── Study text ──

It is mystifying that Artis Gilmore is not in the Hall of Fame. Talk about his greatness and how underappreciated he is.

HB: When I took over in Kentucky, the team had been in the playoffs a number of years but had never won the championship...What we did is change the emphasis of who we were going to as our first option. That would now be Artis Gilmore. At the end of the season, we tied with the Nets for the best record and had a playoff game. We won the flip of the coin (for home court advantage) and we won the game. In the playoffs we beat Memphis 4-1. Then we beat St. Louis, who had upset the Nets, 4-1. Then we beat Indiana 4-1 in the Finals. Artis Gilmore was voted by Sport Magazine as the MVP of the playoffs and his numbers for points and rebounds in the playoffs were astronomical. He was overpowering. What you have in Artis Gilmore was a great team player, a player that was loved by all of his teammates. He had great humility. When the leagues merged, he went to Chicago and did a great job in Chicago and then moved from Chicago to the San Antonio Spurs, where they had outstanding teams. It is really hard to fathom how he is not in the Hall of Fame. He was such a dominant player.

If Dr. J had entered the NBA with the Nets and they had kept that championship team together, do you think that Dr. J would have put up numbers similar to the type of scoring numbers that Michael Jordan put up because he would have had more freedom and the whole system that Nets' coach Kevin Loughery was using was different?

HB: Doc was the premier presence of the ABA, not only because of his athleticism and what he accomplished as a player but because of what he did as a human being. His image was impeccable. After we merged in 1976 there was an All-Star Game in Atlanta (in 1978). I was Atlanta's coach. At the banquet before the night of the All-Star Game, Dr. J was presented with a trophy from Topps trading cards for receiving the most votes. How he accepted that trophy is still one of the greatest speeches that I have ever heard from an athlete.

───

* [Problem to work on] Return the part of the interview between "If Dr. J had" and "from an athlete.", inclusive. None of the rows are needed.

── Excerpted data ──

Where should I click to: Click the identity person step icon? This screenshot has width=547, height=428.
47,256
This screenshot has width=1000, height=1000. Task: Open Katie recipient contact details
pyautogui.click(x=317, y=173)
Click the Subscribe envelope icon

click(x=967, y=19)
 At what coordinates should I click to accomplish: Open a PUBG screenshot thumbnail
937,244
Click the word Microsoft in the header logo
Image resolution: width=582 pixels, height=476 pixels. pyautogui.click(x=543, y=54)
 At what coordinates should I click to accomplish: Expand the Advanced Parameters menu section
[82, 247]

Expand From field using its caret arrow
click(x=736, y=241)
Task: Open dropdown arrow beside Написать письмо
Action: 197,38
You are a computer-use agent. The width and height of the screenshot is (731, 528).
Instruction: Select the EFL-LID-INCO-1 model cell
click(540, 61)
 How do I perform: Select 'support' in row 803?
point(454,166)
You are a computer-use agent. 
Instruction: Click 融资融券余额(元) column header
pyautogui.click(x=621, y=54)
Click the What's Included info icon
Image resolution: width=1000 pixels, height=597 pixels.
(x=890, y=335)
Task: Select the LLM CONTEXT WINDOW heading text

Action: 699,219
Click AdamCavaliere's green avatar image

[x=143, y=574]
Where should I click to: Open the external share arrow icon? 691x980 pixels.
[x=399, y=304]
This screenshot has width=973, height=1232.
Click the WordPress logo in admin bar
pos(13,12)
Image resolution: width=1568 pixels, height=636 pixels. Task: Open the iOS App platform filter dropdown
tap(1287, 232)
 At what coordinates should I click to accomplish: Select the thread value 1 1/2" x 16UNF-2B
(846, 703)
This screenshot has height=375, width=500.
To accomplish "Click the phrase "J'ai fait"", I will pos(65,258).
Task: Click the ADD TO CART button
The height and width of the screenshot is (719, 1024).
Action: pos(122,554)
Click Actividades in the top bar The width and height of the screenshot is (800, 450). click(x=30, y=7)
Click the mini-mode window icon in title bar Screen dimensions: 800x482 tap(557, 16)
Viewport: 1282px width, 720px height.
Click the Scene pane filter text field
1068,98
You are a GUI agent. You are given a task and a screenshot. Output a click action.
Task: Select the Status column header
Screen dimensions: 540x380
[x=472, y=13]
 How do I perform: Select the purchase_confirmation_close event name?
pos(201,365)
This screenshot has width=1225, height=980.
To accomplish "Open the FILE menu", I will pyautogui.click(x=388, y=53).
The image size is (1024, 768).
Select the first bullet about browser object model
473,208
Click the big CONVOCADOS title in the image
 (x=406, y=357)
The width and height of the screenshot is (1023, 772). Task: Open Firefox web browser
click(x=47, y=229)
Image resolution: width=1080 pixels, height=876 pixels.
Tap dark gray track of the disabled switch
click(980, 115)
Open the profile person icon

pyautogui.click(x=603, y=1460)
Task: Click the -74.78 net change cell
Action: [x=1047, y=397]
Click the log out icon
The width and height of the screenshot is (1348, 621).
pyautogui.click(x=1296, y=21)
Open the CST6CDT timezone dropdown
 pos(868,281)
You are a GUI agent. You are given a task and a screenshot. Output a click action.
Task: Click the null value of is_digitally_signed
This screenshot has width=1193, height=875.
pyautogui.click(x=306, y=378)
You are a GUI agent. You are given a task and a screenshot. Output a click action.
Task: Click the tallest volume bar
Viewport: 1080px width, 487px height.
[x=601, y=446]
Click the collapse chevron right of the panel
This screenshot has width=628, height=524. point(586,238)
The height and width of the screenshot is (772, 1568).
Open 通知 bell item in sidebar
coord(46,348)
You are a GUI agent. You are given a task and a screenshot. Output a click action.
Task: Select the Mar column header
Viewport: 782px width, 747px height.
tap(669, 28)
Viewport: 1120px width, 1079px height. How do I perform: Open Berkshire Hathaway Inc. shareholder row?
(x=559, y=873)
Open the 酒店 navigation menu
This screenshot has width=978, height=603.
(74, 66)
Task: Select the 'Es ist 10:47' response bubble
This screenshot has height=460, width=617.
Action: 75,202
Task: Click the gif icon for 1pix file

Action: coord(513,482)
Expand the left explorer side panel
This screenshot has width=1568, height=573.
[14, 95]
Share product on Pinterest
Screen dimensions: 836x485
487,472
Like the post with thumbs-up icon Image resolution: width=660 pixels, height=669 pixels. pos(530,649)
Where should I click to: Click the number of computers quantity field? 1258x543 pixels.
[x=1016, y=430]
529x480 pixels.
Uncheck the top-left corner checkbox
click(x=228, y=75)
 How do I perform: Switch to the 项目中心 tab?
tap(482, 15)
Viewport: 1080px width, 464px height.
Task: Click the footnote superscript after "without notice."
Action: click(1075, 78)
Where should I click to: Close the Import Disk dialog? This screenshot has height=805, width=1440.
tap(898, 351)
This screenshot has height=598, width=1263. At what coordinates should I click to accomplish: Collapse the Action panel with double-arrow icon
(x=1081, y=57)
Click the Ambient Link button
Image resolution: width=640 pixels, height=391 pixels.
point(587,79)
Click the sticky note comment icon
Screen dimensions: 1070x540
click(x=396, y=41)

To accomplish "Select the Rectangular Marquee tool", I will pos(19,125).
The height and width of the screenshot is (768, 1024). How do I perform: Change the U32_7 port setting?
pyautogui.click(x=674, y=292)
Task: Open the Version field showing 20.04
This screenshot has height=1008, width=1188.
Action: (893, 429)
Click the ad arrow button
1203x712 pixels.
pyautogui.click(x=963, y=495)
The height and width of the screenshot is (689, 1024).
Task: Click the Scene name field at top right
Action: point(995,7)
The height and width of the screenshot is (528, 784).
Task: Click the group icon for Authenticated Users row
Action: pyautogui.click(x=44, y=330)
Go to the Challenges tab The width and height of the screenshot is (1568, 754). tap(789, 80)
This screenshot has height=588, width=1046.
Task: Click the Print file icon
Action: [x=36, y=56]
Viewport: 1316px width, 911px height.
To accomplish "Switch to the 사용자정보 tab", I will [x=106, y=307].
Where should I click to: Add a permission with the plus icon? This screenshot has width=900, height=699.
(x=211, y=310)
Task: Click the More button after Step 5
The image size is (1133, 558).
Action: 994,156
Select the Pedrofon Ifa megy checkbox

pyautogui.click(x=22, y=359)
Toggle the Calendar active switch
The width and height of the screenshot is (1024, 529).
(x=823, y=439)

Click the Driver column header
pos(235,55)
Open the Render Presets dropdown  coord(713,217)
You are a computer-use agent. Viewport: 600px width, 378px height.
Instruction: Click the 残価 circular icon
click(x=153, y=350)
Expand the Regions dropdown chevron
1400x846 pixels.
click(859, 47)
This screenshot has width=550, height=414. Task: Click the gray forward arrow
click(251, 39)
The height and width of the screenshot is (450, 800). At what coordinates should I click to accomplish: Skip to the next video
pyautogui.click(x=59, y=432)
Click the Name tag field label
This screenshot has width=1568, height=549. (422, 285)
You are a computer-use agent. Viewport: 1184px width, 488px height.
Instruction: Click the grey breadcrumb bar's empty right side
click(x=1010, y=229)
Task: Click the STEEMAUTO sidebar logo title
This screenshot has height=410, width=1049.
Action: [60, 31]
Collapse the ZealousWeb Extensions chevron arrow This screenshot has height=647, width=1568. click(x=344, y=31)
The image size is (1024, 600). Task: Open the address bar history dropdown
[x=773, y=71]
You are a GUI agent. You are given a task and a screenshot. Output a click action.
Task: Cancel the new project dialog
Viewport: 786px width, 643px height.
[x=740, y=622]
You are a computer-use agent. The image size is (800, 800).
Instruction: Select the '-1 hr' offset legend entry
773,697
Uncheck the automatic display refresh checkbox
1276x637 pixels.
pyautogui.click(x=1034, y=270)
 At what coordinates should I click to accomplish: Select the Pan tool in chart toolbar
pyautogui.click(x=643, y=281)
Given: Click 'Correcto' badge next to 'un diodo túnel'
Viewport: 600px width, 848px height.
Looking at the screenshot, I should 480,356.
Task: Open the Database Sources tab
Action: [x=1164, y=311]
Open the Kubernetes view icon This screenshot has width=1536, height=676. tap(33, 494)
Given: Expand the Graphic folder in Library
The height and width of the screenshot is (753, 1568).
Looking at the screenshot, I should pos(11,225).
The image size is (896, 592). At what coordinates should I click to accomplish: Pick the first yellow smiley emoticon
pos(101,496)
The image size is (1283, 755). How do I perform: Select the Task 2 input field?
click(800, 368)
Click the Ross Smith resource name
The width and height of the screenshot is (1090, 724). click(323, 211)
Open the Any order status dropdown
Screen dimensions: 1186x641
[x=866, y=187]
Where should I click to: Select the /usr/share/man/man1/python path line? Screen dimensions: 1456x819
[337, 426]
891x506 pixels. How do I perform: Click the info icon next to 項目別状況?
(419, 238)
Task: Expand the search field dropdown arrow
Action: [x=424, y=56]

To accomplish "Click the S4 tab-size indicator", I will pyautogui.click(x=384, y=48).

───

* [Answer space]
If Dr. J had entered the NBA with the Nets and they had kept that championship team together, do you think that Dr. J would have put up numbers similar to the type of scoring numbers that Michael Jordan put up because he would have had more freedom and the whole system that Nets' coach Kevin Loughery was using was different?

HB: Doc was the premier presence of the ABA, not only because of his athleticism and what he accomplished as a player but because of what he did as a human being. His image was impeccable. After we merged in 1976 there was an All-Star Game in Atlanta (in 1978). I was Atlanta's coach. At the banquet before the night of the All-Star Game, Dr. J was presented with a trophy from Topps trading cards for receiving the most votes. How he accepted that trophy is still one of the greatest speeches that I have ever heard from an athlete.